A Tip on Using Dropbox on Multiple Computers

Dropbox is pretty cool. From Wikipedia:
“Dropbox is a file hosting service…that offers cloud storage, file synchronization, and client software. In brief, Dropbox allows users to create a special folder on each of their computers, which Dropbox then synchronizes so that it appears to be the same folder (with the same contents) regardless of the computer it is viewed on.”
For me, this is a great thing. At work, I have to bounce around between three computers, and since one of those computers (my laptop) is an MacBook while the other two are PCs, they don’t network well with one another and I used to have to carry around a flash drive constantly. Now, I can just use Dropbox as a flash drive—I put the file I want in the Dropbox folder on my computer, and soon, it is available on the other computer I need to use (I say soon rather than immediately, because the file does have to be uploaded from my computer to the Dropbox server and then downloaded by the destination computer—not a big deal though).


The only problem with this is that if you have multiple people who use a computer where your Dropbox is installed, they could potentially access your files or clutter up your Dropbox (you get a limited amount of free storage) with their own files.

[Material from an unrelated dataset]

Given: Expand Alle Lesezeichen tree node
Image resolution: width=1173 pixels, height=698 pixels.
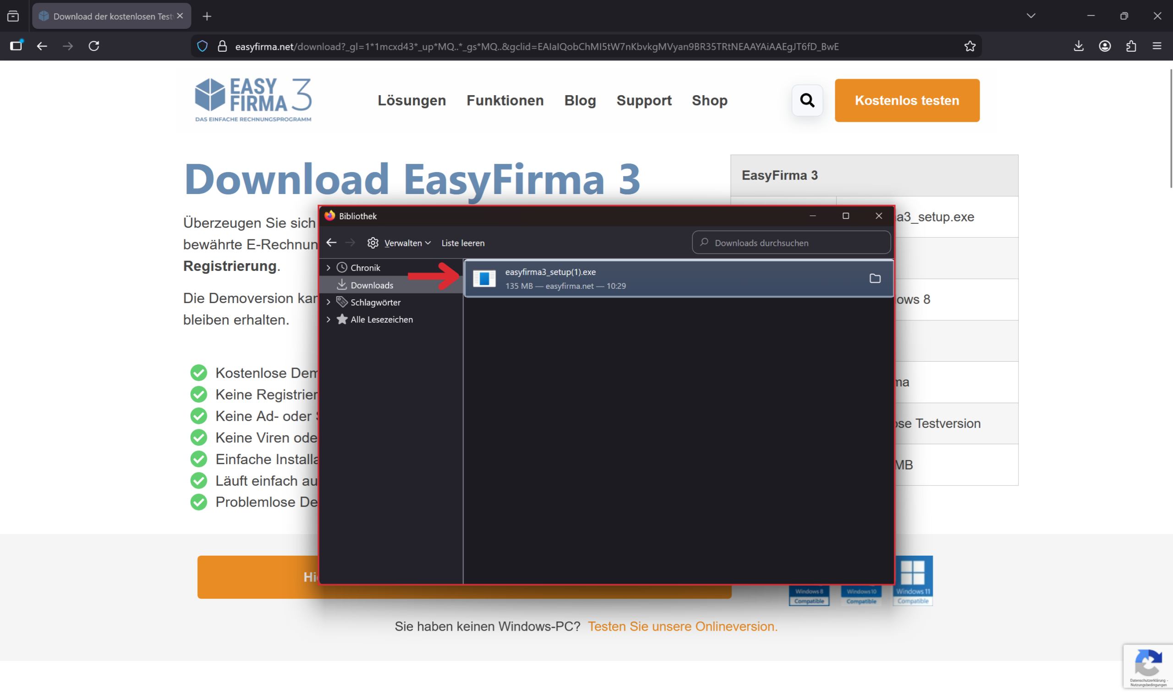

I never worry about the first problem (none of the files in my Dropbox folder are secret or particularly important), and the second was never an issue until recently. I noticed over the last couple of weeks that a ton of files were being added to my Dropbox without my knowing, and finally I realized that a setting had been changed where Dropbox had become the default means of importing pictures on one of the computers at the church building. Basically, anytime someone would plug a flash drive into the control booth computer at the church building, it was automatically importing all the pictures from that drive to my Dropbox folder.

The fix was simple—I just went to Dropbox’s Preferences box and unclicked a few options—and now I don’t have to worry about have hundreds of strange pictures mysteriously appear in my Dropbox. If you use Dropbox on several computers like I do, and especially if (for whatever reason) you connect a lot of USB drives to your computer, you might want to make sure that your Preferences have been set up properly.

(If you don’t have Dropbox yet I highly recommend it: click here to get your own Dropbox for free!).

2 comments:

Alex Nelson 7/16/12, 12:17 PM  

Dropbox also has the ability to act as a file-sharing system. You can host files publicly and dropbox will give you a link to that particular file(read-only), or you can share folders with other dropbox users so that anyone with access can manipulate files. The second could be detrimental if you don't want someone changing your work, but each time your document is saved, dropbox keeps a version number and you can revert back to it if you didn't like the change.

In other words - Dropbox is legit.

Luke 7/17/12, 9:07 AM  

Alex,

Thanks for the tip! I didn’t know about that feature and can see it being useful in a lot of ways.

You are definitely right—Dropbox is legit.